Bring Back Luxury Vehicles Tax to Address Revenue Shortfalls -Tax Expert

A tax expert and Fiscal Policy Lead at Oxfam Ghana, Dr. Alex Ampaabeng has called on the Akufo-Addo led government to re-introduce the Luxury Vehicles Tax which was abolished in 2019 few months after its introduction amidst criticisms.

Ghana’s overall fiscal deficit for the year 2020 is expected to increase from the programmed GHȼ18.9 billion (4.7% of GDP) to GHȼ30.2 billion (7.8% of revised GDP) due to the sharp decline in global crude oil prices as a result of the novel coronavirus (COVID-19) pandemic,

The country is expected to suffer a loss of GHȼ5,679 million in expected oil revenue and a shortfall in non-oil tax revenues amounting to GHȼ1,446 million. This according to the tax expert poses a massive challenge to government’s projected programmes.

In an exclusive interview with this Reporter, Dr. Alex Ampaabeng explained the government is confronted with daily and often overwhelming expenditure; thus there should be an urgent need to improve domestic revenue through taxation and other means to meet government expenditure.

He hinted that one area which is a potential avenue where the government can rake in more revenue to fill in the gap is the re-introduction of taxation on luxury vehicles.

“To effectively re-introduce this levy, governments must ensure that it captures the real luxury vehicles, and not to use Co2 emission rate as the basis.

For instance, as a guide, vehicles with list price starting from $30,000, for example, may be classified as luxurious. To promote fairness in the policy design, there should be brackets. For example, vehicles with a value of $30,000 – $50,000 may be subject to $150 levy; between $50,000 and $80,000 pay $200; and over $80,000 pay $400 a year. The policy must consider reducing the taxes as vehicles become old. In this case, revaluation may be done every 3 – 5 years” he suggested.

Dr Ampaabeng was of the view that the luxury vehicle tax failed when it was first introduced because it was poorly implemented.

He said another area the government should consider is to review the existing tax codes and introduce additional tax brackets on higher incomes.

Dr Ampaabeng went on to explain that Ghana has a high tax rate which concentration is at the lower-end of the income bracket, therefore, making the country’s income tax regime generally regressive.

Currently, a taxpayer earning GHC420 a month has a marginal tax rate of 10%, a taxpayer on GHC20, 000 has 25% and an income of GHC50, 000 attracts 30%.  To promote fairness, the government may consider introducing an ‘additional rate’ tax band of say 35% on incomes over 25,000 a month. Introducing an additional tax rate band could be useful in bridging the inequality gap whilst increasing tax revenue. Dr Ampaabeng pointed out.

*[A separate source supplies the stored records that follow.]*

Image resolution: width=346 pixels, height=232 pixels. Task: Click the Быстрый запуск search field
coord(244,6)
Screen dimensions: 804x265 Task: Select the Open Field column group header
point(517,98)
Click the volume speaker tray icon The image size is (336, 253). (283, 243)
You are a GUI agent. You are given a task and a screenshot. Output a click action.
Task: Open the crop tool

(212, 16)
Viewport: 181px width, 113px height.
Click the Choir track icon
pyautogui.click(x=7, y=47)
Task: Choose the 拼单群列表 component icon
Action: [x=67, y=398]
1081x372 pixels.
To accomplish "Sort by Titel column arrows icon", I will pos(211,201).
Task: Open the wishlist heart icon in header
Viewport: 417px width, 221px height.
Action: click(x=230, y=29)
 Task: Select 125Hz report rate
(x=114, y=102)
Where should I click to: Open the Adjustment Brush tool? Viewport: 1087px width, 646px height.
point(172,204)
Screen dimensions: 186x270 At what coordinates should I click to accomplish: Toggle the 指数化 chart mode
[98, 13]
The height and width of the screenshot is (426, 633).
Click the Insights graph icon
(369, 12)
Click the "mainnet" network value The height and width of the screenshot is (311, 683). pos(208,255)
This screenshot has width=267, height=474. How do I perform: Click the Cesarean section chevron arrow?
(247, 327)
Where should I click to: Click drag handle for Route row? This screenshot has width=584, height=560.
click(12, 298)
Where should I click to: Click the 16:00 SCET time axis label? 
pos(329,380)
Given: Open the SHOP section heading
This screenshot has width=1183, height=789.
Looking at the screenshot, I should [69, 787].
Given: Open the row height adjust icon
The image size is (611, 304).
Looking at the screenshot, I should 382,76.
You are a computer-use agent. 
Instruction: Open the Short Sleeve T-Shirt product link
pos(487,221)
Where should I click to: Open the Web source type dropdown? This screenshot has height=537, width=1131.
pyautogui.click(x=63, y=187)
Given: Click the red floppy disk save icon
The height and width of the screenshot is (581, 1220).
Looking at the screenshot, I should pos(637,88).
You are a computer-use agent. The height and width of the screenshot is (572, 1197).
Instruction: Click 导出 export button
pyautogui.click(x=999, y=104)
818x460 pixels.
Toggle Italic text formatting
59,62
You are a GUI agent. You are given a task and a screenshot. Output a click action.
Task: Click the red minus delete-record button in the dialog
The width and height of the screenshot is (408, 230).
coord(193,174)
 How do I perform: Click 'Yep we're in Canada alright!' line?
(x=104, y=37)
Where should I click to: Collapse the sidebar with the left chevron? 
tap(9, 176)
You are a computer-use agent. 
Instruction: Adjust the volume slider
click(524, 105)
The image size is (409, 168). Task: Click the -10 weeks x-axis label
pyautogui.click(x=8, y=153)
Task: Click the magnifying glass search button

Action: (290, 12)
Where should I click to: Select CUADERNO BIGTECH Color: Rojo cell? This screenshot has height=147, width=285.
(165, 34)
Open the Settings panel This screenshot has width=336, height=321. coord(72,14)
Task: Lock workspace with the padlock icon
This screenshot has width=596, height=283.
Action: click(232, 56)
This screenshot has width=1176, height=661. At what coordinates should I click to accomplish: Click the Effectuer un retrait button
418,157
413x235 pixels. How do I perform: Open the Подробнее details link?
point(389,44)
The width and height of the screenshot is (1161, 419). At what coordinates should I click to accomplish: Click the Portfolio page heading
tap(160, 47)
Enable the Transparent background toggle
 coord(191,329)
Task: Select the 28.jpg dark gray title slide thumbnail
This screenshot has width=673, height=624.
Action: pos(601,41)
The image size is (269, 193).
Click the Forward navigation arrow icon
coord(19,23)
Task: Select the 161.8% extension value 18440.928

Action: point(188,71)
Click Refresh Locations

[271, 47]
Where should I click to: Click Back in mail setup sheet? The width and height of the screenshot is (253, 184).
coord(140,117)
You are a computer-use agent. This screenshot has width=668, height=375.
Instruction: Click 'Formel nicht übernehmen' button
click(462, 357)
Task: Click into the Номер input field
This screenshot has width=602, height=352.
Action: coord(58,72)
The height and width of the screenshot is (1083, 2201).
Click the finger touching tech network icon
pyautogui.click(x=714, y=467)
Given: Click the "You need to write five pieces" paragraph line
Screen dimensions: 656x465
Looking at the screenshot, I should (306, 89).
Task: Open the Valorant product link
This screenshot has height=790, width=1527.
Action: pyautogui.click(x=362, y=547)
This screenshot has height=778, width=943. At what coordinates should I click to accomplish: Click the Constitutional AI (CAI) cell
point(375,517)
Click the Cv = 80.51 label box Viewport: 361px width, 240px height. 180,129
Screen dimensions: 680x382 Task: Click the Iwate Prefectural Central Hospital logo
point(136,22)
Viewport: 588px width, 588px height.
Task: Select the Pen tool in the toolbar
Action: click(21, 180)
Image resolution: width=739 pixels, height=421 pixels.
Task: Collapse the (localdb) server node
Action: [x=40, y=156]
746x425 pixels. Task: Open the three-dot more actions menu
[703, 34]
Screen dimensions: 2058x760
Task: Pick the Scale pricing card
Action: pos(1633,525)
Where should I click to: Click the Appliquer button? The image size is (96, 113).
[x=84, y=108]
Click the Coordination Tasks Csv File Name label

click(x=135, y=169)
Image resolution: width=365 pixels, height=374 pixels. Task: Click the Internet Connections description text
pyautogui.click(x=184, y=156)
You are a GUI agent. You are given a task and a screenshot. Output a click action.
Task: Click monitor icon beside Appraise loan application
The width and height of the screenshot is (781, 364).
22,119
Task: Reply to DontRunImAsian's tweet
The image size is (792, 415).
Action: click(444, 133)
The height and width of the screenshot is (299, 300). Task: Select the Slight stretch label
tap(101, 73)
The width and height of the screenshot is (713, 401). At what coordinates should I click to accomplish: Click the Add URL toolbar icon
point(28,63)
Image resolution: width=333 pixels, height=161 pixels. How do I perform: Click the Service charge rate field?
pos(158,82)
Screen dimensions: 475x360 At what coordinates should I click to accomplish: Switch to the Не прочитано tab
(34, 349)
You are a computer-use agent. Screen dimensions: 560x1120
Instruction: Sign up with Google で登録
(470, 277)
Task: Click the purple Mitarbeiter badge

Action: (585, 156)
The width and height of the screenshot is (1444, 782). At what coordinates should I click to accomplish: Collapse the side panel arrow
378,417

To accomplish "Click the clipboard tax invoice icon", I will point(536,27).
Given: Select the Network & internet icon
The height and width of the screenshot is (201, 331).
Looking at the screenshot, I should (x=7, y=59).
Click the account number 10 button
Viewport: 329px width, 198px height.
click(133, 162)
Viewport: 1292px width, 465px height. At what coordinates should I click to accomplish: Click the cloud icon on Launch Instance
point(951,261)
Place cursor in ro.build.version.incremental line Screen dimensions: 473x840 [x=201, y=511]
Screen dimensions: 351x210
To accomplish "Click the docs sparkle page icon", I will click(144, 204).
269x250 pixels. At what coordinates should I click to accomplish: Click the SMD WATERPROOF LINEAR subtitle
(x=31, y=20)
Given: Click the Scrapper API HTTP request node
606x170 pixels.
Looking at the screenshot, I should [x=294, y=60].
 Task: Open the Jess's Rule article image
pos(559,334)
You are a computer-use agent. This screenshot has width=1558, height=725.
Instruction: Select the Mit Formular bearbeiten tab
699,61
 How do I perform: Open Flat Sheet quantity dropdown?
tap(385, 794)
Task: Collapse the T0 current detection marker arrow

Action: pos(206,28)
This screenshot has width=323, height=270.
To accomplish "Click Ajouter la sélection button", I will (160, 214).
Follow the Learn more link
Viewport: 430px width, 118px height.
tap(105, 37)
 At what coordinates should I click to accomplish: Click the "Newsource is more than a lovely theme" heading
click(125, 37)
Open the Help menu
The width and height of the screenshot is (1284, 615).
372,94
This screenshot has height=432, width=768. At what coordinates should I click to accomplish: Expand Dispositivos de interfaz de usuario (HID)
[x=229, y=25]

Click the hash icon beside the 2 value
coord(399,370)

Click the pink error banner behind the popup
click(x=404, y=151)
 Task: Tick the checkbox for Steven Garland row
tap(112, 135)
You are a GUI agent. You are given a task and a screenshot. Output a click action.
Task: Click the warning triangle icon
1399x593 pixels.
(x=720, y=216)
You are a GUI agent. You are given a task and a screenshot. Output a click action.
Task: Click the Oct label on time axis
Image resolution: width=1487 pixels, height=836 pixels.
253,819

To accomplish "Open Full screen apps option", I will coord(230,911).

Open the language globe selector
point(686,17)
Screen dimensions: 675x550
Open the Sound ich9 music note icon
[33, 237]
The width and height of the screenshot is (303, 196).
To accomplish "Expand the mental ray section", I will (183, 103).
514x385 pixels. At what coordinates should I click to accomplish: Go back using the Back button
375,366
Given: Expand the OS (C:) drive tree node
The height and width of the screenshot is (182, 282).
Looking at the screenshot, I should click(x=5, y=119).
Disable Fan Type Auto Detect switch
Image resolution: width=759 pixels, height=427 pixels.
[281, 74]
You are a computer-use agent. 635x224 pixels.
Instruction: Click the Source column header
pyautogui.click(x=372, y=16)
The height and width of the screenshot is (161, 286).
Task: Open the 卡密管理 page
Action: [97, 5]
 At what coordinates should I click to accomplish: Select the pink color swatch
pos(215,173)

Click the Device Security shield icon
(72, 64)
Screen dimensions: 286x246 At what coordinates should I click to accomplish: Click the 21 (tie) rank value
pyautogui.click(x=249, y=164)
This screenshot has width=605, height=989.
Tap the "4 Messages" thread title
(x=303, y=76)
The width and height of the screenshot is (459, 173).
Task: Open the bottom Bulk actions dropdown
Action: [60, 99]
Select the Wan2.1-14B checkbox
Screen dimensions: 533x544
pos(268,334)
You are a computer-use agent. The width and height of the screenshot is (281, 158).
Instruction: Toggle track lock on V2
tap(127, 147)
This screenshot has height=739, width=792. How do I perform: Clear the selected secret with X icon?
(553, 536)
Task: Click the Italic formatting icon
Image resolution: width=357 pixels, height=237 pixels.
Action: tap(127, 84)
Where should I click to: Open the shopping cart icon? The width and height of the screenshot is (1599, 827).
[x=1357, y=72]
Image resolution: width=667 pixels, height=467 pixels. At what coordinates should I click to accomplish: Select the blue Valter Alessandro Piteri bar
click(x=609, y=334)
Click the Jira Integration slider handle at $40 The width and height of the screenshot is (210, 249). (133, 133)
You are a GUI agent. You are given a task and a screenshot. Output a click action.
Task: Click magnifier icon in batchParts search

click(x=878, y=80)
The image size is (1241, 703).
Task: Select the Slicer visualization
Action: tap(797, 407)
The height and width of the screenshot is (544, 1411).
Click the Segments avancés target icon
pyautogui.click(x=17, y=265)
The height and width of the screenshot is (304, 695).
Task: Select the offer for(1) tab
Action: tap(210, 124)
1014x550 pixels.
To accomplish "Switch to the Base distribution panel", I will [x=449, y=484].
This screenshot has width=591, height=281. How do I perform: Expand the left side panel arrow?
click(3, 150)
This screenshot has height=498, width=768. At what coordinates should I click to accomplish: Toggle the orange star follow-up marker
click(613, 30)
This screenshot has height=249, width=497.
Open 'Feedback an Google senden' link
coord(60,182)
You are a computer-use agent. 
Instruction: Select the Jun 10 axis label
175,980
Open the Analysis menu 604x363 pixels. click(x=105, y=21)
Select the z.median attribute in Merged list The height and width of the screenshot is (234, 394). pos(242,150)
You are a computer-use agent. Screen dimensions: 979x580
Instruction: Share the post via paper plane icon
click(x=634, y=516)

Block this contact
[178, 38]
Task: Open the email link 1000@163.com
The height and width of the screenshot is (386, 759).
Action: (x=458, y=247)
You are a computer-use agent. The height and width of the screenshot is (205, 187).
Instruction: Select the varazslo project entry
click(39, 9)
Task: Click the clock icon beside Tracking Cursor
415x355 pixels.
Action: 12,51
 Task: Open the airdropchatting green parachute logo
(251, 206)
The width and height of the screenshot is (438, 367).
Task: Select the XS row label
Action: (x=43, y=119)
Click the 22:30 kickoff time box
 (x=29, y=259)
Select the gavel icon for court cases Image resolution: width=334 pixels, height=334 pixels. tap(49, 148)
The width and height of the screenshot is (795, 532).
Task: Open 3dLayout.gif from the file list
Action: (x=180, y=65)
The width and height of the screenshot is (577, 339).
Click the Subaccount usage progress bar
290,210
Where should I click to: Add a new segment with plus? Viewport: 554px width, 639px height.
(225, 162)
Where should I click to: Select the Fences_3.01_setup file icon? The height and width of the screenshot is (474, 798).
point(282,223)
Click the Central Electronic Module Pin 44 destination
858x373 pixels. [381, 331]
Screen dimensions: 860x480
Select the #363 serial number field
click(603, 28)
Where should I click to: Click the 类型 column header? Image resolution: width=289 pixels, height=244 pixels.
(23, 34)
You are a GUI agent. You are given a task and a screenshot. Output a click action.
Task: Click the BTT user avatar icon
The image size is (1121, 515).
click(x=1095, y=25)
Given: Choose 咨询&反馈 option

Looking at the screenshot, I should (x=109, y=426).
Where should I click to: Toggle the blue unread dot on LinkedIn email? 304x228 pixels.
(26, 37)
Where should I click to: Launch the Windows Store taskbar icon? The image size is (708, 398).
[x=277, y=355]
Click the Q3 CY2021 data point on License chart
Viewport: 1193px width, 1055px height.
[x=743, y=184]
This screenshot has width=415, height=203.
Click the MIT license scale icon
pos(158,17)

According to him another window of opportunity for the government to generate additional income during and after the COVID-19 pandemic is to remove personal reliefs on higher income earners. He says tax reliefs in the tax code must aim at reducing inequality, rather than being given on a wholesale basis, as it is in the case of Ghana.

“Currently, Ghanaian taxpayers are entitled to a tax-free amount of GHC 3,828 annually. Even though this aims at reducing inequality through tax codes, every taxpayer in the country qualifies. Aside from the personal reliefs (i.e. personal allowances), there are several tax reliefs such as married couples’ allowance, child education support, dependent spouse, etc. which are again given to any taxpayer. Removing such tax ‘freebies’ for higher income tax earners, for example, those earning over GHC20,000 a month, could generate substantial revenue whilst promoting one of the core aims of taxation, fairness.” He added.

Dr Ampaabeng again called on the government to as a matter of urgency review and amend what he called ‘generous’ tax exemptions. The tax expert explained further that Ghana, a developing country, incurs a substantial revenue loss through poorly-designed tax exemption policies, such as generous no sunset clauses tax holidays and other investment allowances which have little or no impact on investment decisions.

He disclosed that Ghana’s tax exemption grew from approximately $85m, (0.6%) of GDP to $1.1bn, (1.6%) of GDP in an eight-year period, between 2010 to 2018. A properly reviewed exemption will directly increase revenue urgently required at this time. “The exemptions must be reviewed to ensure that key sectors likely to drive the economy are supported and not powerful corporations. The government may consider temporary liquidity enhancing measures such as deferring tax payment to support business cash flows.” Dr Ampaabeng cautioned.

Other aras, Dr Ampaabeng noted government can leverage on to improve its domestic revenue mobilization are; implementation of effective Taxation of High Net Worth Individuals (HNWIs),  Implement a digitized Property Taxation system, Improve on tax communication, and Implementation of a robust ICT-led administration system among many other.